Abstract and Introduction


Context: Individuals with type 2 diabetes mellitus (DM) have an increased risk of pneumonia and septic shock. Traditional glucose-lowering drugs have recently been found to be associated with a higher risk of infections. It remains unclear whether sodium-glucose cotransporter 2 inhibitors (SGLT2is), which have pleiotropic/anti-inflammatory effects, may reduce the risk of pneumonia and septic shock in DM.

Methods: MEDLINE, Embase, and were searched from inception up to May 19, 2022, for randomized, placebo-controlled trials of SGLT2i that included patients with DM and reported outcomes of interest (pneumonia and/or septic shock). Study selection, data extraction, and quality assessment (using the Cochrane Risk of Bias Assessment Tool) were conducted by independent authors. A fixed-effects model was used to pool the relative risk (RRs) and 95% CI across trials.

SOURCE MATERIAL:
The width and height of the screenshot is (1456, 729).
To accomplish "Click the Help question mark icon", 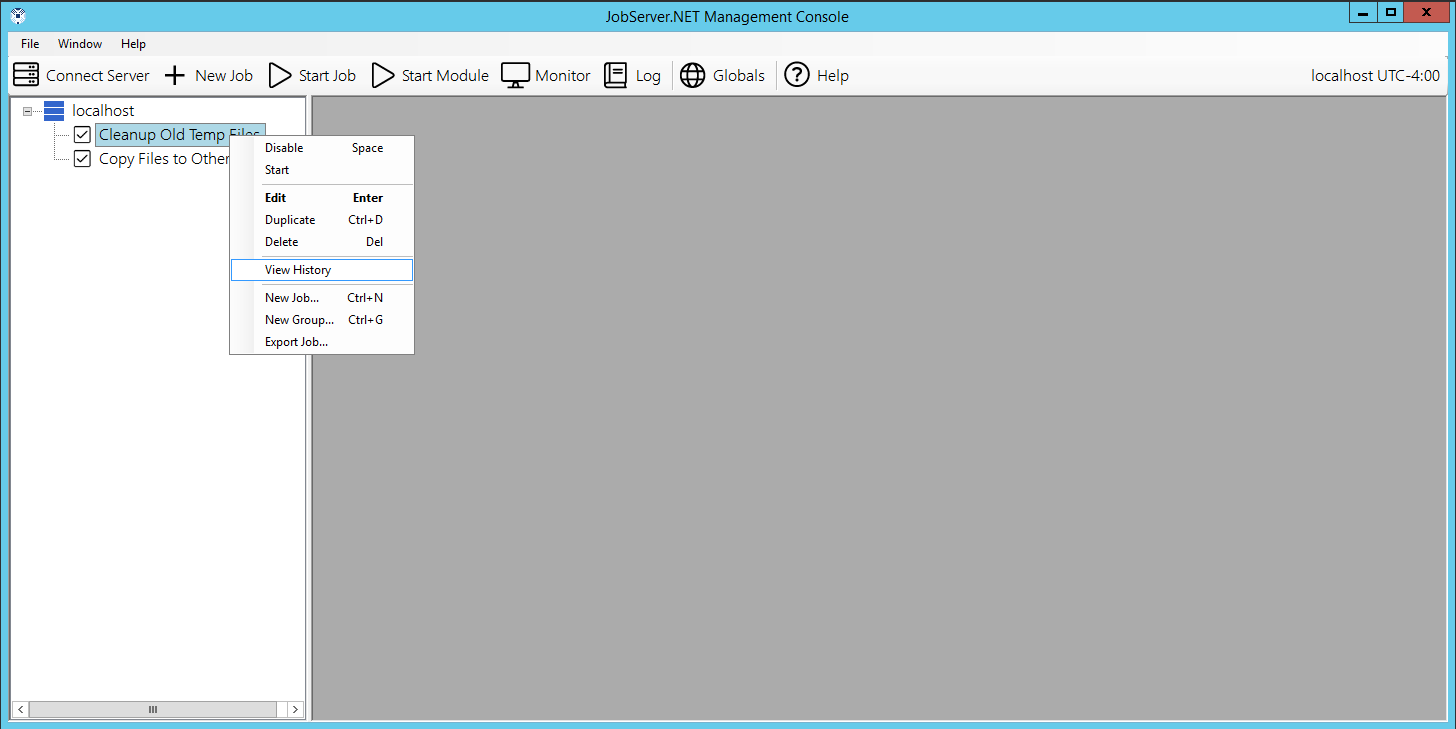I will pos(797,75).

--

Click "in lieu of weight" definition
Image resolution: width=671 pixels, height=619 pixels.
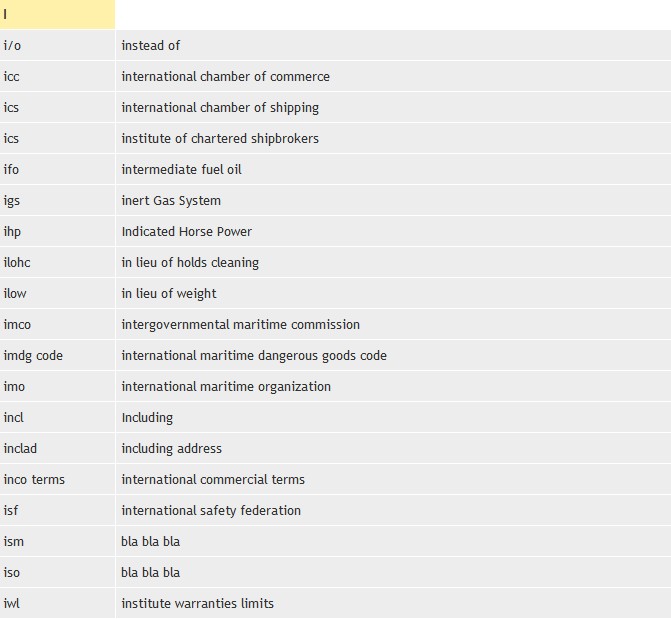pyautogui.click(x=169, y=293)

TASKS AND EXERCISES:
[a] Repeat the passage of the SGLT2 inhibitor abstract starting at "Context: Individuals with" and ending at "CI across trials.", word for word.
[b] Answer these questions using the SGLT2 inhibitor abstract above the data:
(i) Which two conditions are individuals with type 2 diabetes mellitus said to have an increased risk of?
(ii) What tool was used for quality assessment?
(iii) What kind of model pooled the relative risks across trials?
[c] Resume the SGLT2 inhibitor abstract after its last sentence and continue writing it.

ANSWERS BY ITEM:
[a]
Context: Individuals with type 2 diabetes mellitus (DM) have an increased risk of pneumonia and septic shock. Traditional glucose-lowering drugs have recently been found to be associated with a higher risk of infections. It remains unclear whether sodium-glucose cotransporter 2 inhibitors (SGLT2is), which have pleiotropic/anti-inflammatory effects, may reduce the risk of pneumonia and septic shock in DM.

Methods: MEDLINE, Embase, and were searched from inception up to May 19, 2022, for randomized, placebo-controlled trials of SGLT2i that included patients with DM and reported outcomes of interest (pneumonia and/or septic shock). Study selection, data extraction, and quality assessment (using the Cochrane Risk of Bias Assessment Tool) were conducted by independent authors. A fixed-effects model was used to pool the relative risk (RRs) and 95% CI across trials.

[b]
(i) Pneumonia and septic shock.
(ii) The Cochrane Risk of Bias Assessment Tool.
(iii) A fixed-effects model.

[c]
Results: Out of 4568 citations, 26 trials with a total of 59 264 patients (1.9% developed pneumonia and 0.2% developed septic shock) were included. Compared with placebo, SGLT2is significantly reduced the risk of pneumonia (pooled RR 0.87, 95% CI 0.78–0.98) and septic shock (pooled RR 0.65, 95% CI 0.44–0.95). There was no significant heterogeneity of effect size among trials. Subgroup analyses according to the type of SGLT2i used, baseline comorbidities, glycemic control, duration of DM, and trial follow-up showed consistent results without evidence of significant treatment-by-subgroup heterogeneity (all P heterogeneity > .10).

Conclusion: Among DM patients, SGLT2is reduced the risk of pneumonia and septic shock compared with placebo. Our findings should be viewed as hypothesis generating, with concepts requiring validation in future studies.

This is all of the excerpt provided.